WHAT YOU WILL DO:
Please repeat the records word for word and skip the pictures.

Collected data
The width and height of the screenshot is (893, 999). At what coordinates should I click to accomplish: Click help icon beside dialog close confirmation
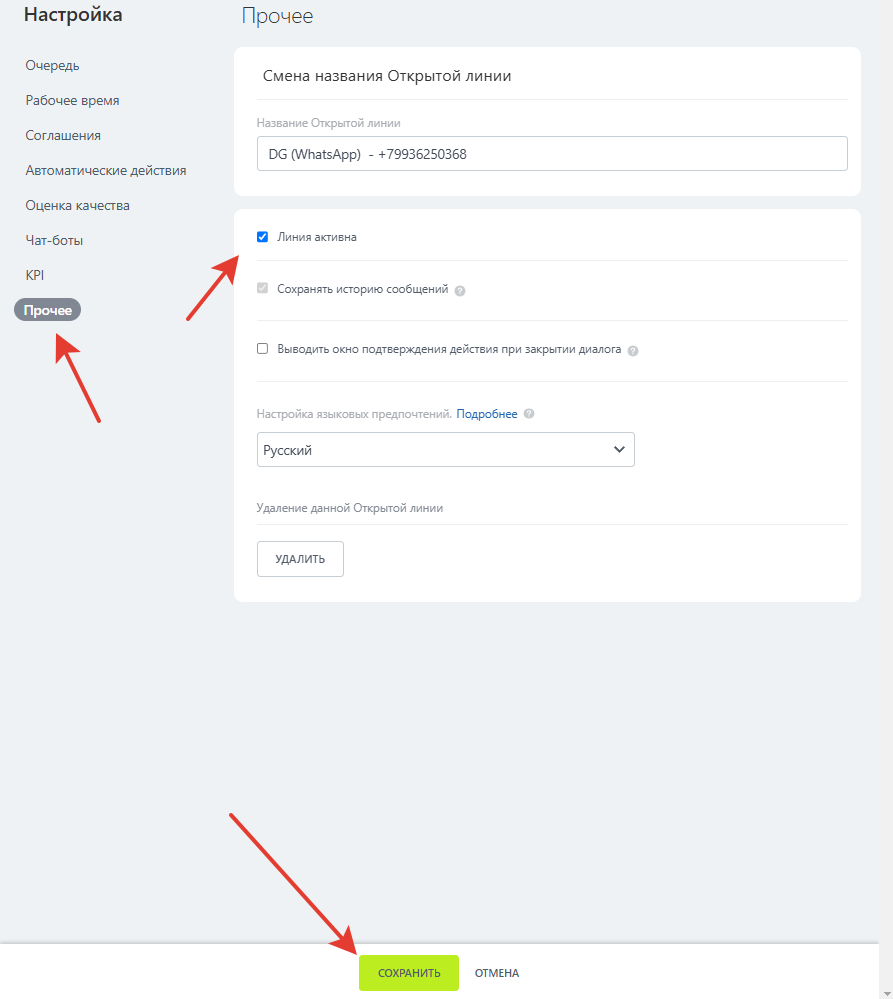[x=632, y=350]
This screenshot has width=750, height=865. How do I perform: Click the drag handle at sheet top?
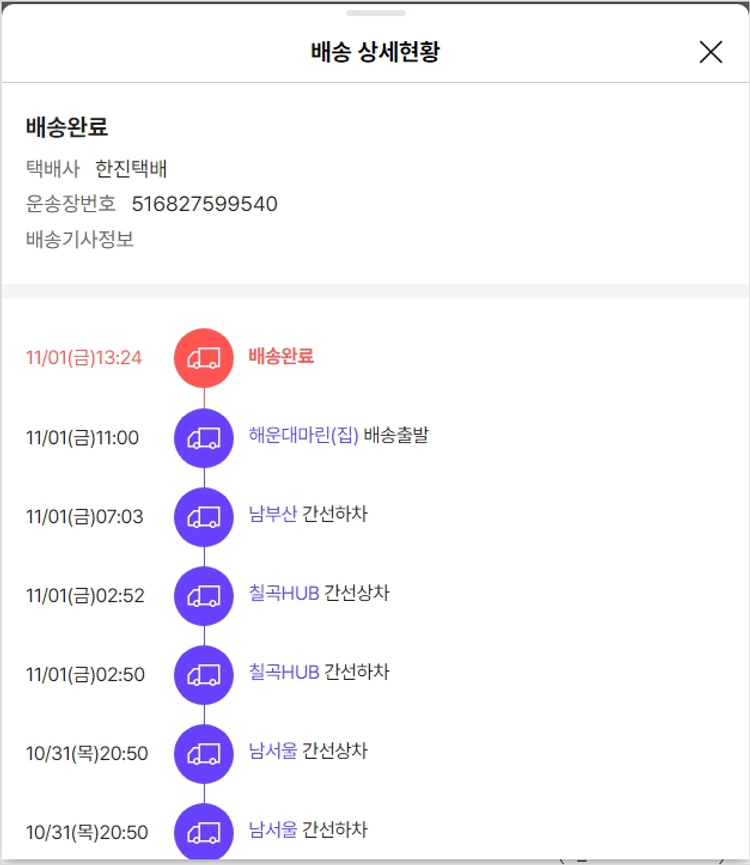376,13
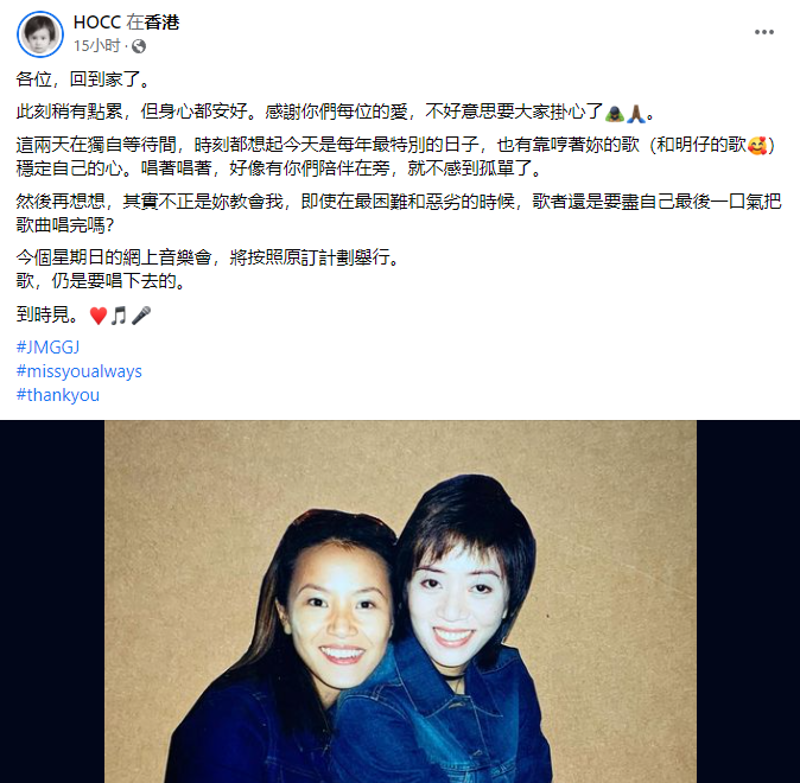
Task: Click the 香港 location link
Action: (162, 22)
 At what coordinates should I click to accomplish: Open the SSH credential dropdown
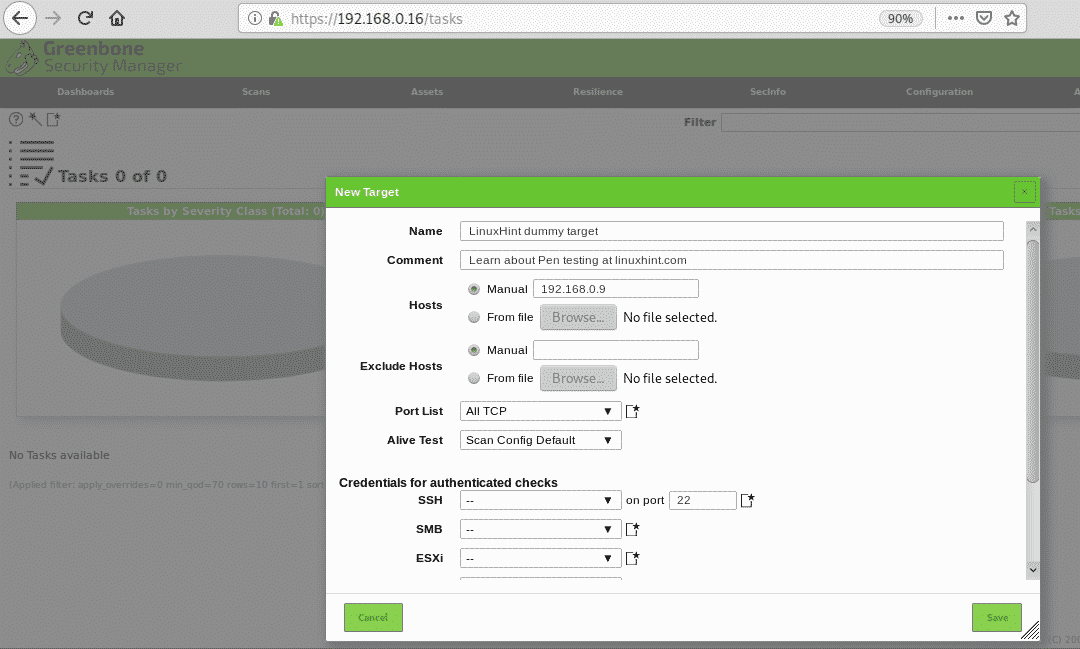click(x=540, y=500)
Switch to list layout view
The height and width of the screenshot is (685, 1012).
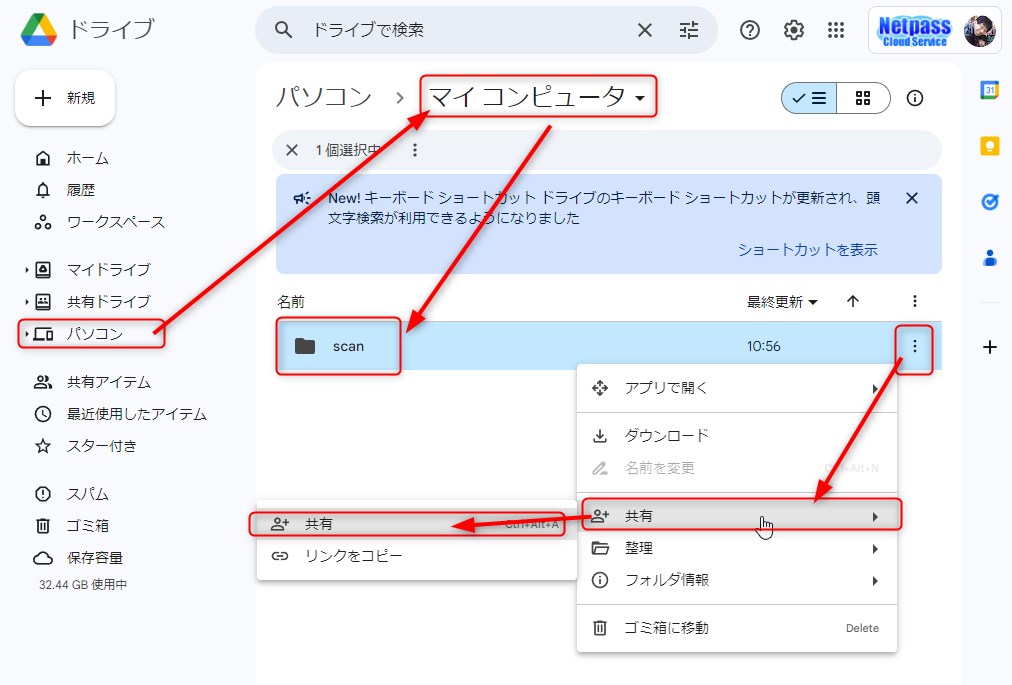tap(809, 98)
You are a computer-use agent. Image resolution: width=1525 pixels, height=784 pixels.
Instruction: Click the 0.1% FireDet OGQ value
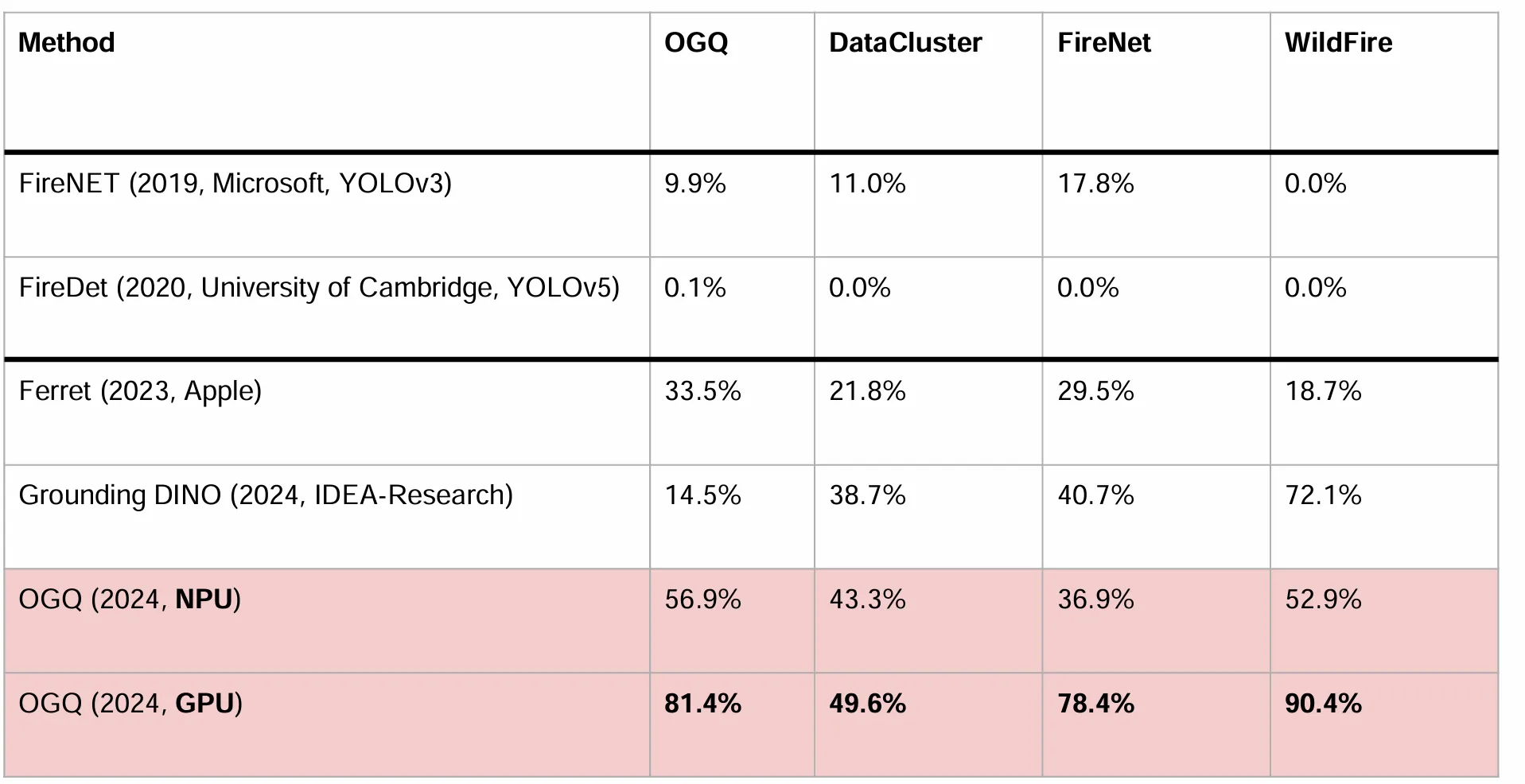coord(695,287)
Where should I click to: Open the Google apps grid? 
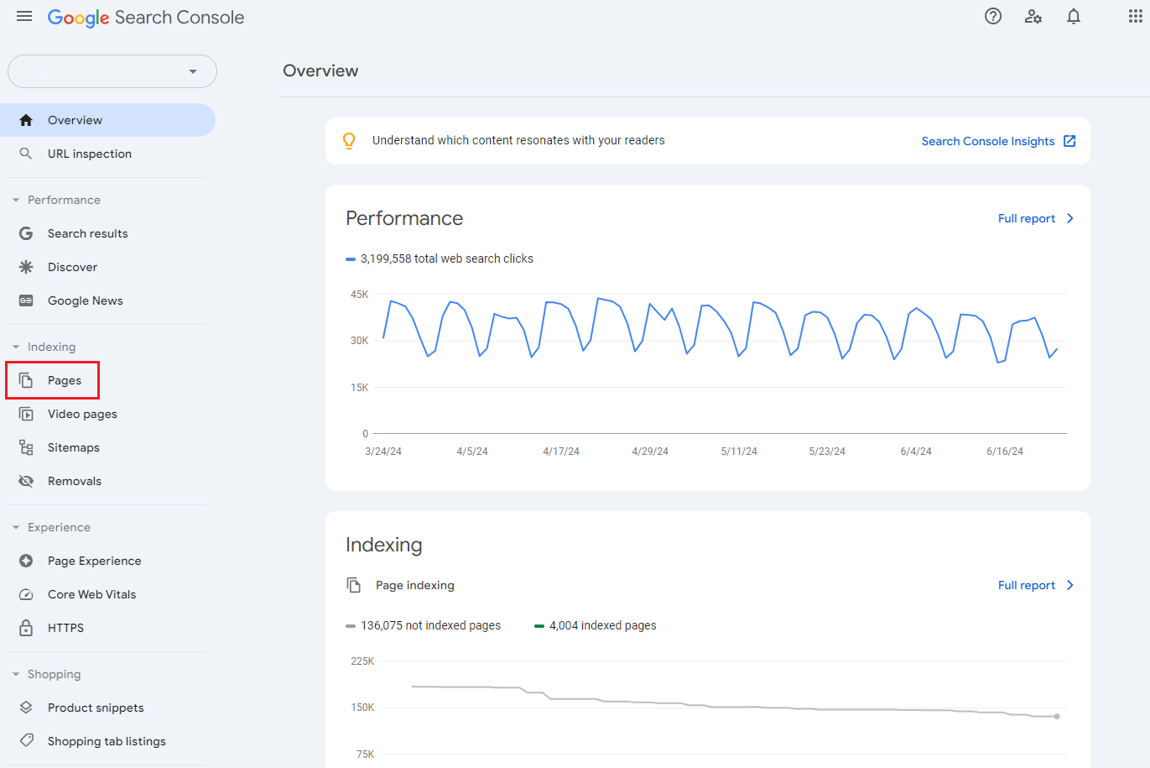1135,16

EXERCISE SOLUTION:
The width and height of the screenshot is (893, 999). At what coordinates should I click to accomplish: Click help icon beside dialog close confirmation
[x=632, y=350]
This screenshot has width=750, height=865. How do I perform: Click the drag handle at sheet top?
376,13
Task: Click the 香港 location link
Action: (162, 22)
 At what coordinates should I click to accomplish: Open the SSH credential dropdown
click(x=540, y=500)
Switch to list layout view
The height and width of the screenshot is (685, 1012).
tap(809, 98)
You are a computer-use agent. Image resolution: width=1525 pixels, height=784 pixels.
Instruction: Click the 0.1% FireDet OGQ value
coord(695,287)
Where should I click to: Open the Google apps grid? 
1135,16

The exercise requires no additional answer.